(Dataset excerpts)
-*-*-

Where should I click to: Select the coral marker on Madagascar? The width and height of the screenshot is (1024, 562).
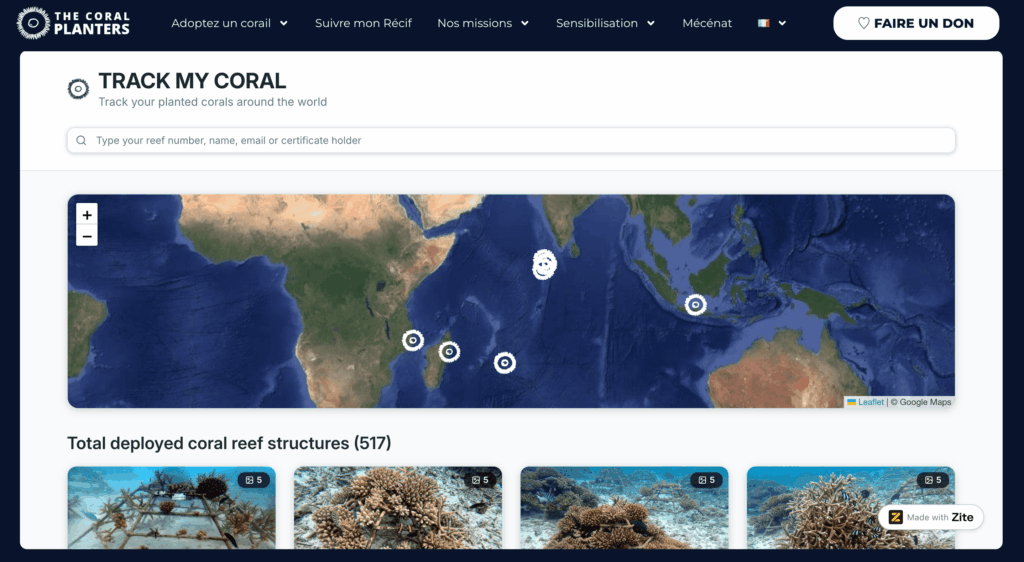[x=449, y=352]
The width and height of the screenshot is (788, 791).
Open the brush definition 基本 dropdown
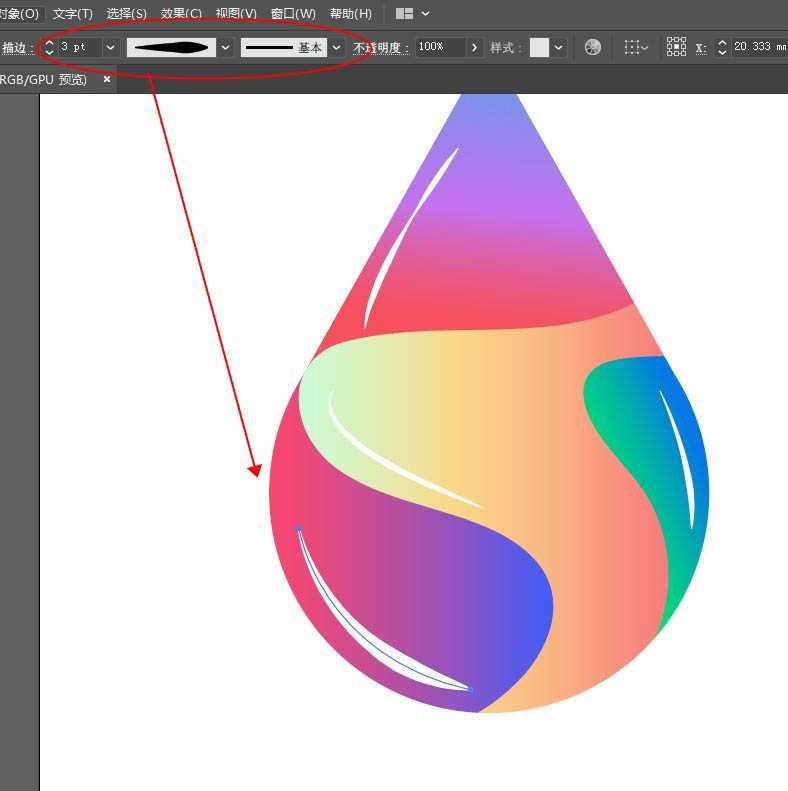336,47
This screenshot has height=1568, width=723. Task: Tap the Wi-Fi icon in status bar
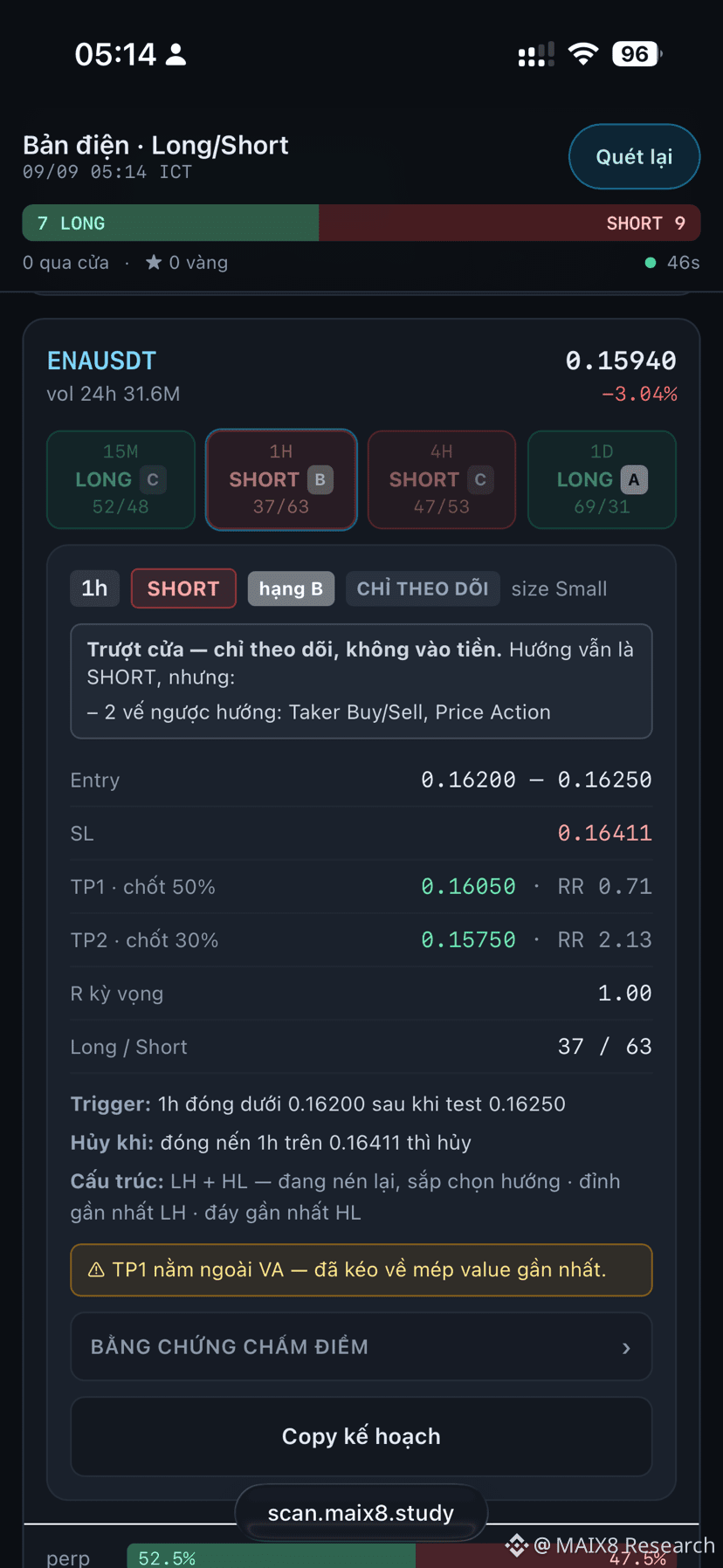click(583, 54)
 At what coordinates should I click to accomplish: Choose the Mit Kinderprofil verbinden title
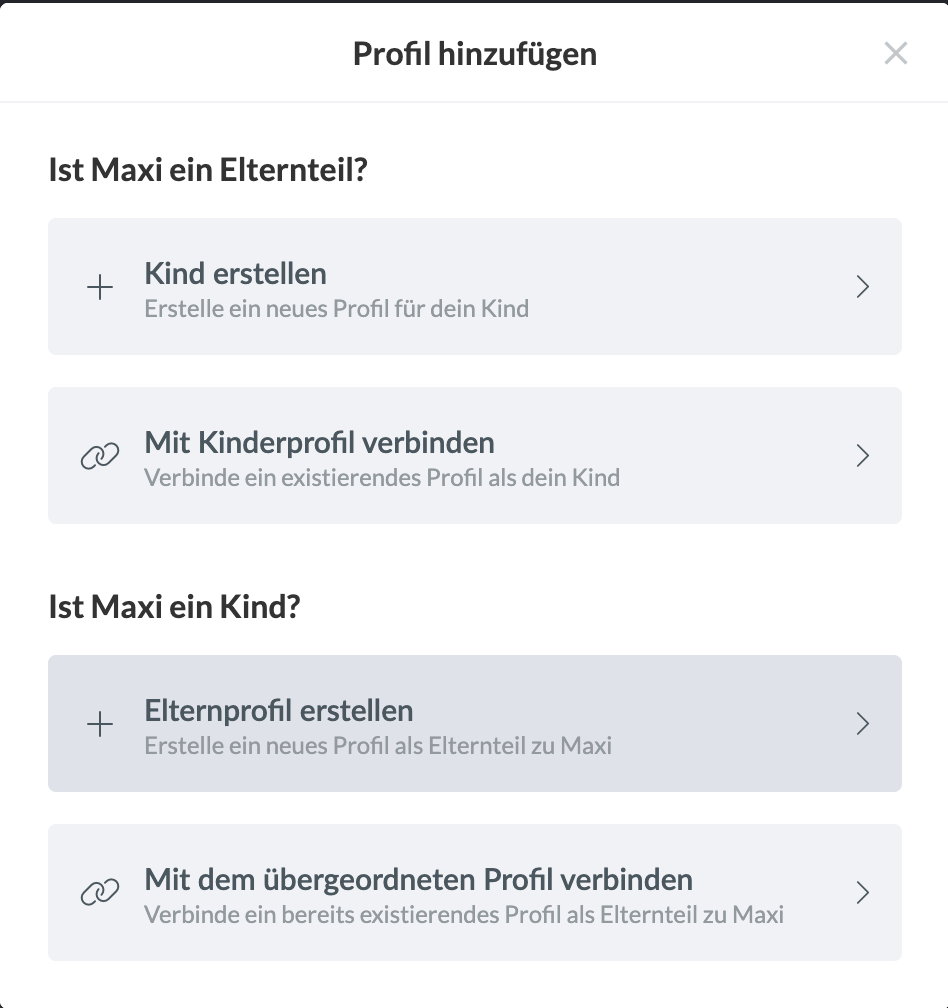click(319, 442)
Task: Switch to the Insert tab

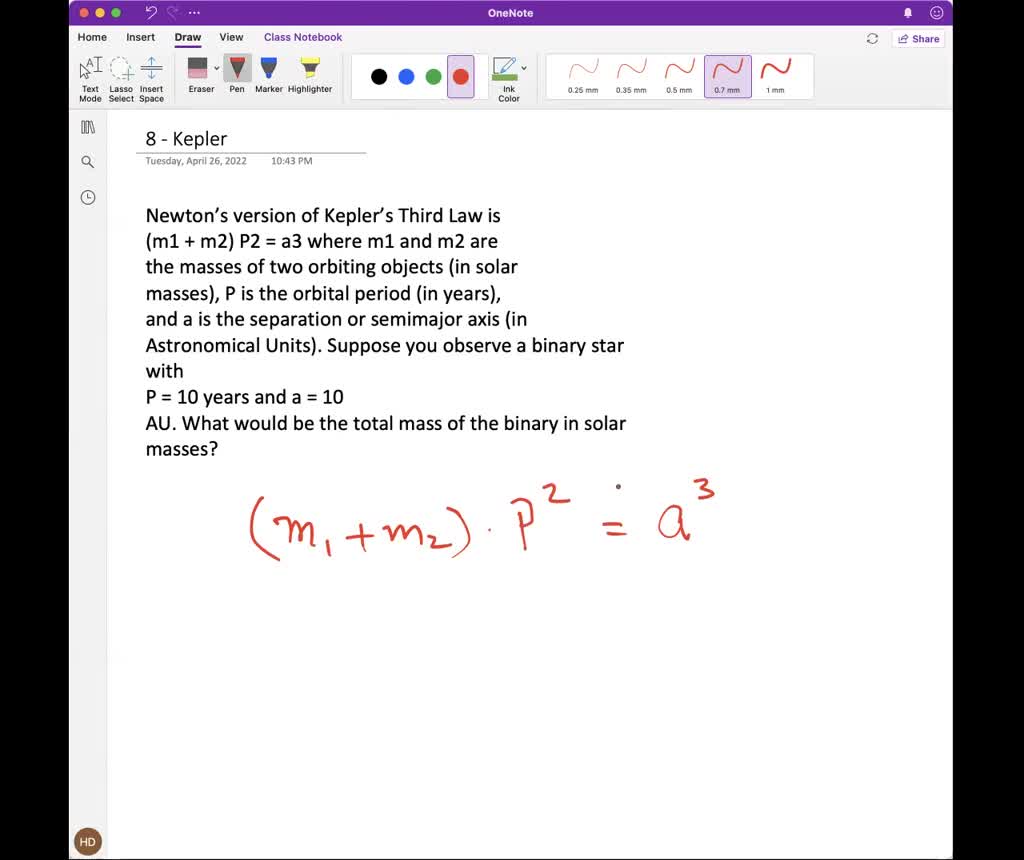Action: [140, 37]
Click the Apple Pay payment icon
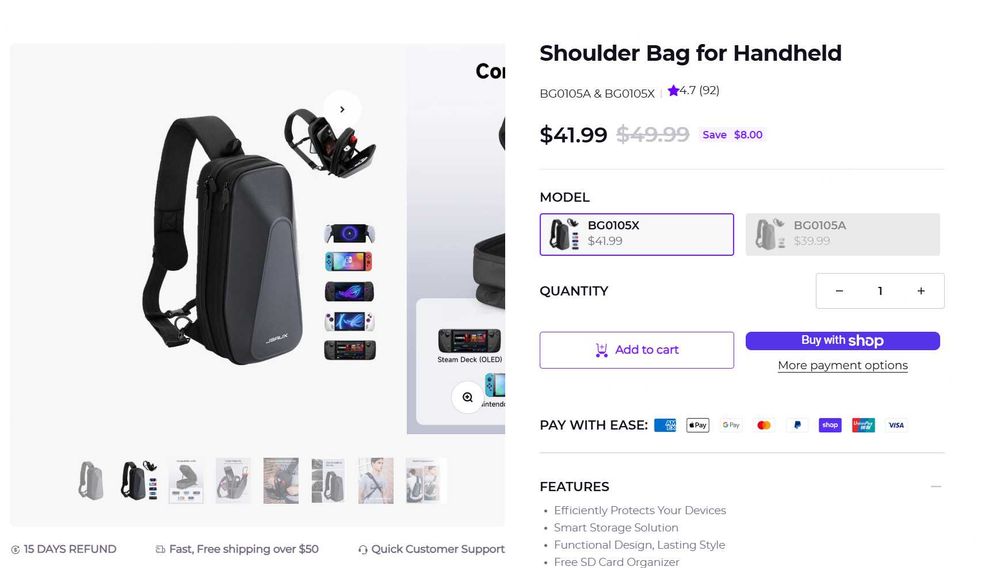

-*-*-

What you are asked to do
Reproduce the data above without a single change, please, but without its pictures.

Answer to this exercise
Where should I click to: Select the coral marker on Madagascar? The width and height of the screenshot is (1024, 562).
[x=449, y=352]
The width and height of the screenshot is (788, 791).
Open the brush definition 基本 dropdown
336,47
This screenshot has height=1568, width=723. Task: Tap the Wi-Fi icon in status bar
click(583, 54)
 At what coordinates should I click to accomplish: Choose the Mit Kinderprofil verbinden title
click(319, 442)
Task: Switch to the Insert tab

Action: [140, 37]
Click the Apple Pay payment icon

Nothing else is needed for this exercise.